サッカーをはじめた頃の浦兄弟(浦淳也提供)

 日本サッカー協会主催の全国中学大会の優秀選手に輝き、高校サッカーの名門・野洲高校に進学。3年生で全国高校選手権に出場した。その間、長崎の地元の高校に進学していた兄とは距離的な差もあり、対話が存在しなかった。それでも、弟・淳也が兄を尊敬する気持ちは変わらない。兄がCPサッカーの世界で頭角を現し、日本代表にも選ばれ、2015年にスペインで開かれた世界選手権に旅立つ直前、ツイッターでこうつぶやいた。

「永遠のライバル、世界選手権頑張れ!」

 兄・辰大はツイッターをやっていなかったため、母・りささんを通して弟のつぶやきの存在を知った。このツイッターがきっかけで2人の対話が再開した。なぜ、弟はつぶやいたのだろうか。

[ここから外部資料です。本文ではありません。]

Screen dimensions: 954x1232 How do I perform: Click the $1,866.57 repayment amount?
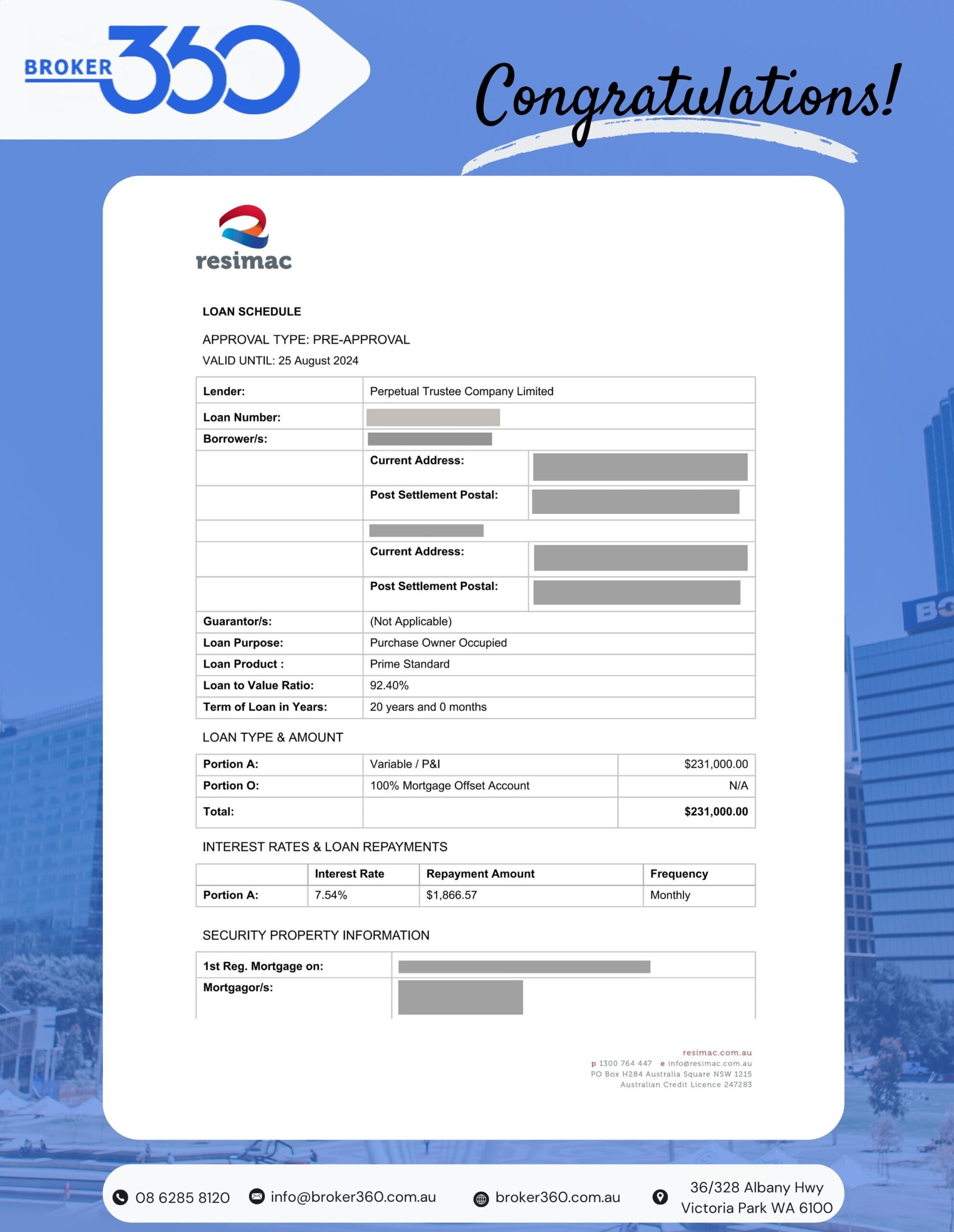tap(451, 895)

「それまでずっとしゃべっていなかったし、直接送ったら、ちょっと迷惑かなと思って…。陰ながらわかるようにと思ったんです。直接は言わんかった、というか言えなかったというか……。『ライバル』というのは、僕にとっては小さい頃、兄と全く同じタイミングでサッカーをはじめて、一緒にやってきた、という気持ちが大きいんです。今、兄は日本代表なんで、日本を背負っているわけです。それに対して僕の方は全然目立った結果を残せているわけではない。むしろ負けている、という気持ちのほうが強いぐらいです。僕が(全国)高校選手権に出ていても、その気持ちは変わりません」

左から弟・淳也、父・一美さん、兄・辰大(浦淳也提供)

 対話が復活した2人だが、再会して話をしたのはそれほど多くはない。現在、弟・淳也が福岡、兄・辰大は東京に拠点を置き、2人だけで会って食事をするような時間もない。九州共立大で2年時から本格的に試合に出るようになり、新年度は4年生になる。背番号10を背負うようになった弟・淳也が明かす。

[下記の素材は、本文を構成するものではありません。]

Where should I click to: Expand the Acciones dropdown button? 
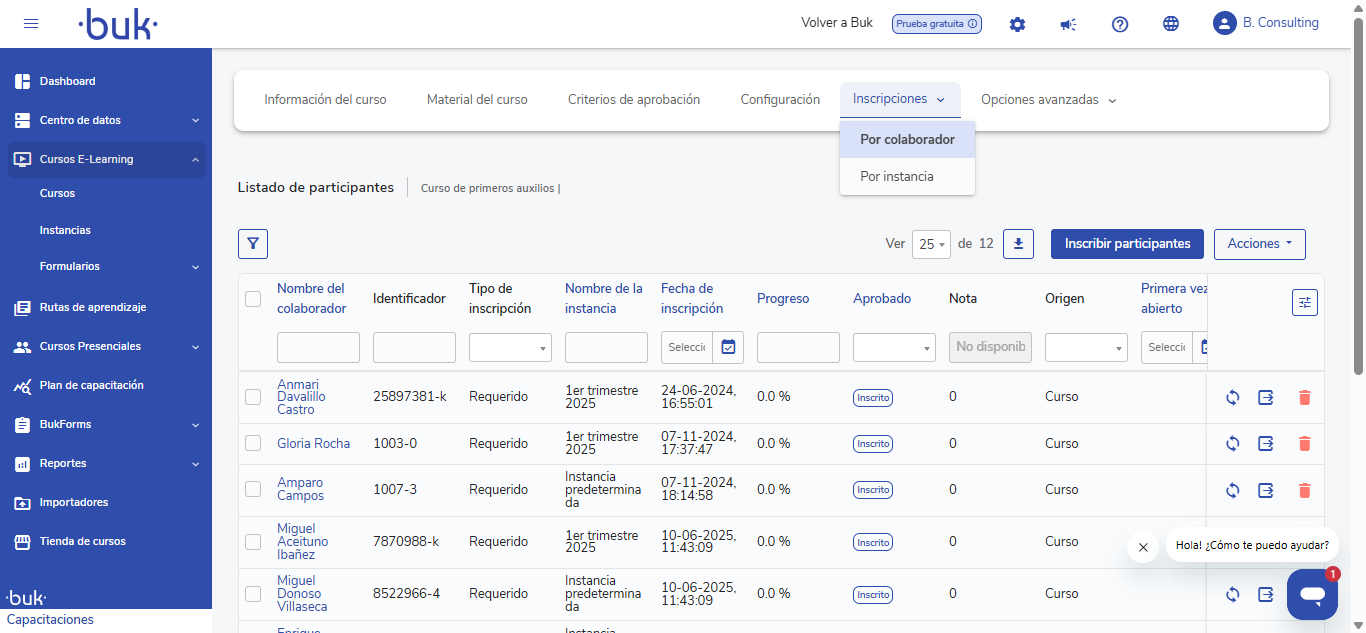(x=1259, y=243)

「1年生のときに全国ベスト16ぐらいまで行ってそれ以上は行けていないので、今は全国ベスト4を目指しています。プロを目指していて、日本で頑張って、将来的には海外にもチャレンジできるような選手になりたいです。僕は体格がそんなにいいわけではないので、その中で個人技で勝負したい。目標は中島翔哉選手や乾貴士選手のような選手です。そのために、九州にあるJクラブの練習会に参加させていただきたいと考えています。兄からも『どこどこの練習会あるから、行ってみたら』とかLINEをもらったこともあるんです。兄は今も頑張っていると思うんですが、これからもトップを目指してほしいです」

 弟・淳也は来年のプロ入りを目指し、兄・辰大は8年後のパラリンピック出場を目指す。お互いがお互いを気にして、支えあいながら、切磋琢磨する。会って話せなくても、”空白の期間”を経てできた絆は、きっと何にもかえがたい。